What you are asked to do> Each line of the data needs to be transcribed exactly.

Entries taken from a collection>
◆ ◆ ◆ ◆

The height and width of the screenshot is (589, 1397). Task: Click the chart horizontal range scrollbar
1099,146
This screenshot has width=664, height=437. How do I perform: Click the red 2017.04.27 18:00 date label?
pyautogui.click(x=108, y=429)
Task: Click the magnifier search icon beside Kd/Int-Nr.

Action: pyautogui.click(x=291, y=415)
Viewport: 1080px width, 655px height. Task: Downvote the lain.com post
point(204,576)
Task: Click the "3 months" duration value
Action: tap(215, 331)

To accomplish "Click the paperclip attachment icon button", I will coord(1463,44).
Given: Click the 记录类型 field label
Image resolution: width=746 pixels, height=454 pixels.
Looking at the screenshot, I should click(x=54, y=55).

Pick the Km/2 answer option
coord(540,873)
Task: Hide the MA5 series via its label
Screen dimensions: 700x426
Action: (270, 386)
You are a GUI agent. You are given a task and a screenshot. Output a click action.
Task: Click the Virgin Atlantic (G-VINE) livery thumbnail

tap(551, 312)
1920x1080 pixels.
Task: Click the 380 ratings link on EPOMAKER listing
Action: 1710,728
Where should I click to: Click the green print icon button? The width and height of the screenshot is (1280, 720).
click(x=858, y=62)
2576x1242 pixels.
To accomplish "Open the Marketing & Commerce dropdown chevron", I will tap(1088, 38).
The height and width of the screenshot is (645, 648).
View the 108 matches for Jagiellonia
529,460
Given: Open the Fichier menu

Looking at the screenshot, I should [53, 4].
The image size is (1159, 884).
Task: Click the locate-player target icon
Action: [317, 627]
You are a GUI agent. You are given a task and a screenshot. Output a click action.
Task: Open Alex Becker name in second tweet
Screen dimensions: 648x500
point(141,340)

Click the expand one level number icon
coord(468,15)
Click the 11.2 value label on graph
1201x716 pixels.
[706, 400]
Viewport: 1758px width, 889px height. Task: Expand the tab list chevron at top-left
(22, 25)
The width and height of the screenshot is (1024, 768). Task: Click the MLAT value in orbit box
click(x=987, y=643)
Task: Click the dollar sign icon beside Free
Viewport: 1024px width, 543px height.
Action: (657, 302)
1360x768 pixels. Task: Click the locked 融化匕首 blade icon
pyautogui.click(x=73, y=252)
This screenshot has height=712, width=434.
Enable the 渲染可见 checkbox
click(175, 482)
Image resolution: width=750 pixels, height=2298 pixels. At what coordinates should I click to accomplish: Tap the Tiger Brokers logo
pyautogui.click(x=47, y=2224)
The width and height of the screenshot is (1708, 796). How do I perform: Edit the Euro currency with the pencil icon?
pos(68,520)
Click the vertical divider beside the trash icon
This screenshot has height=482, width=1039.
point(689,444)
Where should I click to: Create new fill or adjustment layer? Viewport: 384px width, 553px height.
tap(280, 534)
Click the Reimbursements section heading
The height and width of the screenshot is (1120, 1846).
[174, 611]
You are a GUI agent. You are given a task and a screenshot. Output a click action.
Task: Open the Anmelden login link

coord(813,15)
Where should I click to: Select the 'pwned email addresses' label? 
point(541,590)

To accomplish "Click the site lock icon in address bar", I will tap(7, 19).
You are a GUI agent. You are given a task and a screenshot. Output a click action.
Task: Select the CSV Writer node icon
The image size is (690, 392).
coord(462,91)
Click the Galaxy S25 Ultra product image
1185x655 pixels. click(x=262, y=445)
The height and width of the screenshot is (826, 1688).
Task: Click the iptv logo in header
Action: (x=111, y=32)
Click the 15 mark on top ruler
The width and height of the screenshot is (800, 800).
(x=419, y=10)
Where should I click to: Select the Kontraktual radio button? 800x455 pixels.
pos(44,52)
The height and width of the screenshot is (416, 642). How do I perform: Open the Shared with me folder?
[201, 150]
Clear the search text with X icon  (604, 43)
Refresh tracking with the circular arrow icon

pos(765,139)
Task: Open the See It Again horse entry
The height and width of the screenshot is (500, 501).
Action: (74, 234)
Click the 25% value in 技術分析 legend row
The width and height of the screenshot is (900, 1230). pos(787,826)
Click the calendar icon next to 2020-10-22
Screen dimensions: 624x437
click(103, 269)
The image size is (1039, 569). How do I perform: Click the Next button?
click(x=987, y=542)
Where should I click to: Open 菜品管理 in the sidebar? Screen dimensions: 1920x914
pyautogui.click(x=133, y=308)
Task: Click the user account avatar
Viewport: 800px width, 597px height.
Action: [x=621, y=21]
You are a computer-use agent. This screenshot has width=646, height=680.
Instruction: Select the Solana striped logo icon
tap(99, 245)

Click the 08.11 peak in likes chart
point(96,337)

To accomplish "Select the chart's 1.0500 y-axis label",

◆ ◆ ◆ ◆

Result of the task>
The height and width of the screenshot is (589, 1397). Task: Click the chart horizontal range scrollbar
1099,146
This screenshot has width=664, height=437. How do I perform: Click the red 2017.04.27 18:00 date label?
pyautogui.click(x=108, y=429)
Task: Click the magnifier search icon beside Kd/Int-Nr.

Action: pyautogui.click(x=291, y=415)
Viewport: 1080px width, 655px height. Task: Downvote the lain.com post
point(204,576)
Task: Click the "3 months" duration value
Action: tap(215, 331)

To accomplish "Click the paperclip attachment icon button", I will coord(1463,44).
Given: Click the 记录类型 field label
Image resolution: width=746 pixels, height=454 pixels.
Looking at the screenshot, I should click(x=54, y=55).

Pick the Km/2 answer option
coord(540,873)
Task: Hide the MA5 series via its label
Screen dimensions: 700x426
Action: (270, 386)
You are a GUI agent. You are given a task and a screenshot. Output a click action.
Task: Click the Virgin Atlantic (G-VINE) livery thumbnail

tap(551, 312)
1920x1080 pixels.
Task: Click the 380 ratings link on EPOMAKER listing
Action: 1710,728
Where should I click to: Click the green print icon button? The width and height of the screenshot is (1280, 720).
click(x=858, y=62)
2576x1242 pixels.
To accomplish "Open the Marketing & Commerce dropdown chevron", I will tap(1088, 38).
The height and width of the screenshot is (645, 648).
View the 108 matches for Jagiellonia
529,460
Given: Open the Fichier menu

Looking at the screenshot, I should [53, 4].
The image size is (1159, 884).
Task: Click the locate-player target icon
Action: [317, 627]
You are a GUI agent. You are given a task and a screenshot. Output a click action.
Task: Open Alex Becker name in second tweet
Screen dimensions: 648x500
point(141,340)

Click the expand one level number icon
coord(468,15)
Click the 11.2 value label on graph
1201x716 pixels.
[706, 400]
Viewport: 1758px width, 889px height. Task: Expand the tab list chevron at top-left
(22, 25)
The width and height of the screenshot is (1024, 768). Task: Click the MLAT value in orbit box
click(x=987, y=643)
Task: Click the dollar sign icon beside Free
Viewport: 1024px width, 543px height.
Action: (657, 302)
1360x768 pixels. Task: Click the locked 融化匕首 blade icon
pyautogui.click(x=73, y=252)
This screenshot has height=712, width=434.
Enable the 渲染可见 checkbox
click(175, 482)
Image resolution: width=750 pixels, height=2298 pixels. At what coordinates should I click to accomplish: Tap the Tiger Brokers logo
pyautogui.click(x=47, y=2224)
The width and height of the screenshot is (1708, 796). How do I perform: Edit the Euro currency with the pencil icon?
pos(68,520)
Click the vertical divider beside the trash icon
This screenshot has height=482, width=1039.
point(689,444)
Where should I click to: Create new fill or adjustment layer? Viewport: 384px width, 553px height.
tap(280, 534)
Click the Reimbursements section heading
The height and width of the screenshot is (1120, 1846).
[174, 611]
You are a GUI agent. You are given a task and a screenshot. Output a click action.
Task: Open the Anmelden login link

coord(813,15)
Where should I click to: Select the 'pwned email addresses' label? 
point(541,590)

To accomplish "Click the site lock icon in address bar", I will tap(7, 19).
You are a GUI agent. You are given a task and a screenshot. Output a click action.
Task: Select the CSV Writer node icon
The image size is (690, 392).
coord(462,91)
Click the Galaxy S25 Ultra product image
1185x655 pixels. click(x=262, y=445)
The height and width of the screenshot is (826, 1688).
Task: Click the iptv logo in header
Action: (x=111, y=32)
Click the 15 mark on top ruler
The width and height of the screenshot is (800, 800).
(x=419, y=10)
Where should I click to: Select the Kontraktual radio button? 800x455 pixels.
pos(44,52)
The height and width of the screenshot is (416, 642). How do I perform: Open the Shared with me folder?
[201, 150]
Clear the search text with X icon  (604, 43)
Refresh tracking with the circular arrow icon

pos(765,139)
Task: Open the See It Again horse entry
The height and width of the screenshot is (500, 501).
Action: (74, 234)
Click the 25% value in 技術分析 legend row
The width and height of the screenshot is (900, 1230). pos(787,826)
Click the calendar icon next to 2020-10-22
Screen dimensions: 624x437
click(103, 269)
The image size is (1039, 569). How do I perform: Click the Next button?
click(x=987, y=542)
Where should I click to: Open 菜品管理 in the sidebar? Screen dimensions: 1920x914
pyautogui.click(x=133, y=308)
Task: Click the user account avatar
Viewport: 800px width, 597px height.
Action: [x=621, y=21]
You are a computer-use agent. This screenshot has width=646, height=680.
Instruction: Select the Solana striped logo icon
tap(99, 245)

Click the 08.11 peak in likes chart
point(96,337)

To accomplish "Select the chart's 1.0500 y-axis label",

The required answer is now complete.